▶ **Given problem**:
Answer these from the forum thread:
(a) What book does muzani name?
(b) Who is given as the author of Imperial?
(c) What did The Places In Between remind phobosanomaly of?

▶ **Extracted text**:
┌────────
Ask HN: What book(s) changed your life? - luisvictoria
======
muzani
Robert Greene's 33 Strategies of War.

Before that I'd avoid conflicts, especially by more aggressive people. After
reading that book, I started actively finding ways do deal with conflicts. A
good deal of the book is not simply 'combat' but also dealing with starting
conflicts, extended conflict, unconventional strategies, when to withdraw, and
so on.

------
phobosanomaly
Imperial by William T. Vollmann

It is an almost stream-of-consciousness dissection of the social, cultural,
geographic, and hydrologic history of an area that most would write-off as
desert wasteland. It gave me a portal into the complexity of an ordinary place
and how it is viewed through the lens of a genius.

The Places In Between - Rory Stewart

An introduction to how radically different and complex societies outside-the-
fold of the Western world can be, and how ancient many of their traditions and
way of life are. It also reminded me that real adventure necessitates risk.
└────────
▶ **Provided data**:
┌────────
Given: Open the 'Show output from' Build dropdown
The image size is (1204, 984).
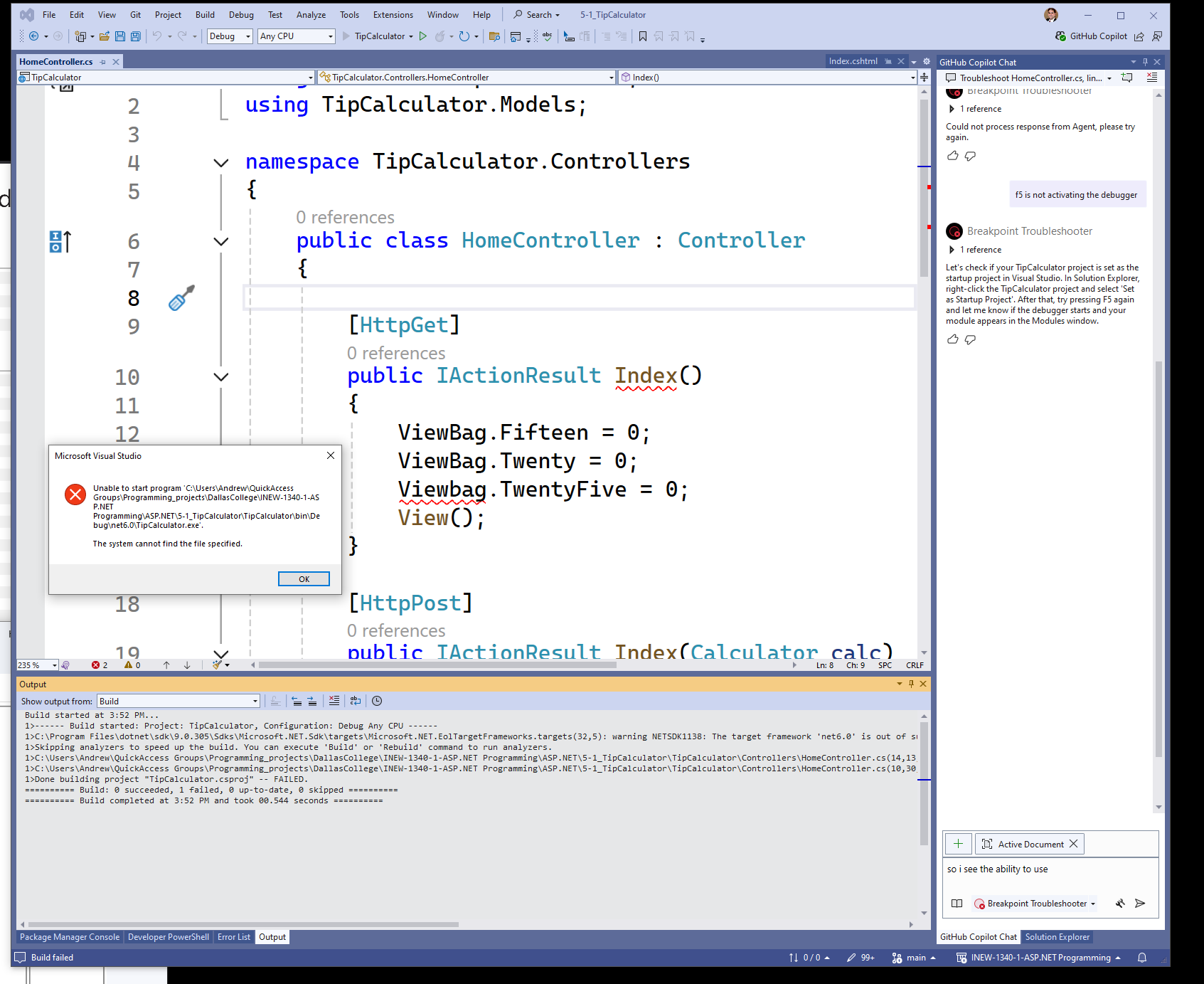Looking at the screenshot, I should (179, 701).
└────────
▶ **Response to the task**:
(a) Robert Greene's 33 Strategies of War
(b) William T. Vollmann
(c) That real adventure necessitates risk